26 April, 2020

still here

You would think, what with all this enforced home-bound-ness, that there would be more blogging. I am not however one of those people bored in my confinement, in need of lists of binge-worthy streaming series. I am probably working more, because online teaching is, in fact, a bigger PITA than one might imagine. There are reasons for this... the transmogrification of one's in-class, group-wide activities into asynchronous, single-person activities that teach the same skills (I tried break out rooms in Zoom for group work...once. And while I am usually a proponent of multiple tests before failure is declared, not this time, because the groups in which there was failure crashed so epically I can't do that to those students again. The end.). This means I end up modeling the writing, and since the uni class is about imitation as a vehicle for learning to write, that works on a pedagogical level in theory. In practice, eh. The writing is probably a little worse this quarter, on comparable assignments. We're about to start the edible auto-ethnography, which has remained stable since F19, so I have a much wider base for comparison. I predict it won't go as well as f2f quarters, but I hope to be surprised.
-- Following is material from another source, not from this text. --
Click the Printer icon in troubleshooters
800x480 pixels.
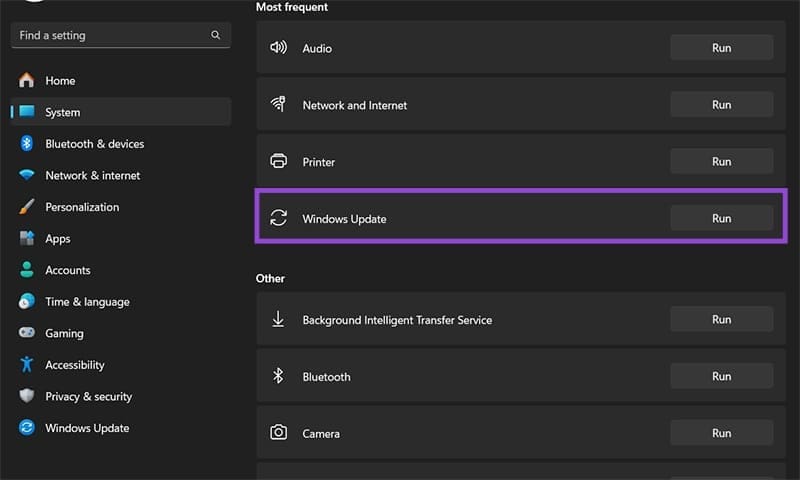pos(279,162)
That said, my uni class surprised me by asking for synchronous classes, which saves me the work of a video, but is still more actual work than standing in front of a classroom. It's like... you know when you watch the late-night comedy hosts doing their shows from home? And there's those beats where there should be audience reaction, and a pause, and you can see the host pretending he's hearing laughter or reaction, and carrying on like he's totally gotten his feedback anyway? But that energy's not there. Colbert or Noah didn't get it. He's... guessing. Faking it. Acting on faith that people laughed and he can just go on without any of the micro-adjustments live performance requires.

Teaching online in Zoom is like that. Oh, you say, but you can see their faces! --You cannot, if their cameras are off, and many of them do that. Even if the cameras are on, you can't really see what is happening. Smiles, yeah, those are nice--but the blank looks, the confusion, when I know I'm not getting through and I need to change tactics--I don't get that feedback, either. I'm performing to a dead room. (Interestingly, even if they won't talk in Zoom, they will chat. So I end up responding to chats out loud. It's so...weird.) But that's what they want, so I hope they are a) learning and b) deriving some sense of normalcy and comfort from the ritual.

It's not all bad, and I am certainly grateful for a job, and I feel for my students. I don't mind my own discomfort if it's helping them (I mean, that's fucking teaching anyway). But I am just not as good of a teacher in this setting. One of my colleagues--another experienced teacher--likened it to publishing your shitty first draft. All the experimenting, no time to revise, no way to fix the ugly bits until next time...while hoping there won't be a next time, and feeling queasily certain there will be. Fall, at least. (I have a new course prep for fall, so that will be double fun. Zombies are about to make a comeback, I think, in my genre-centered syllabus. Most of the horror of them had been stripped out in recent iterations--zombies as metaphors, zombies as characters, not zombies as harbingers and victims of pandemic. Now that fear of infection is back.).

My poor high school class...so the district froze the grades. Whatever they had by March 12 is what they have, unless they raise the grades. We have to provide assignments that will let them do that, but we cannot penalize students for ghosting the classes. The directive from On High is to offer material that they want to show up for, which puts a shit-ton of pressure on us. If we're ghosted, then the failure is ours, right? Be more fun! I am fortunate: my class is D&D, and while we are not going to finish their home-brew collaborative adventures, we are going to do pick-up games for the next month during class time, during which yours truly will DM for whomever shows up. I kinda hope the ghosting continues, because I can do a game with 4 or 5, but if everyone decides to come, I will... um. Fake it.

But I have made some things. That bag of shredded up yarn has now become yarn. Soon it will become a rug. Order from beautiful chaos.

1 comment:

  1. I don't get bored either at home, but it has given me more time to blog.